Exercise requirements | Each line below should be repeated exactly as written, with no pictures carried over.
-------- Data extracts --------
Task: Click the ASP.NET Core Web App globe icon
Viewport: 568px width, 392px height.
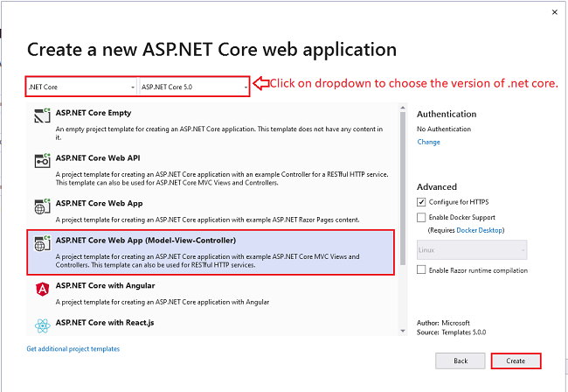Action: pos(42,206)
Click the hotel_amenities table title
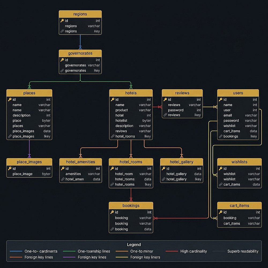 coord(80,162)
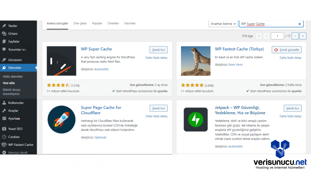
--------
Response to this exercise |
Task: Click the ASP.NET Core Web App globe icon
Viewport: 568px width, 392px height.
Action: pos(42,206)
Click the hotel_amenities table title
 coord(80,162)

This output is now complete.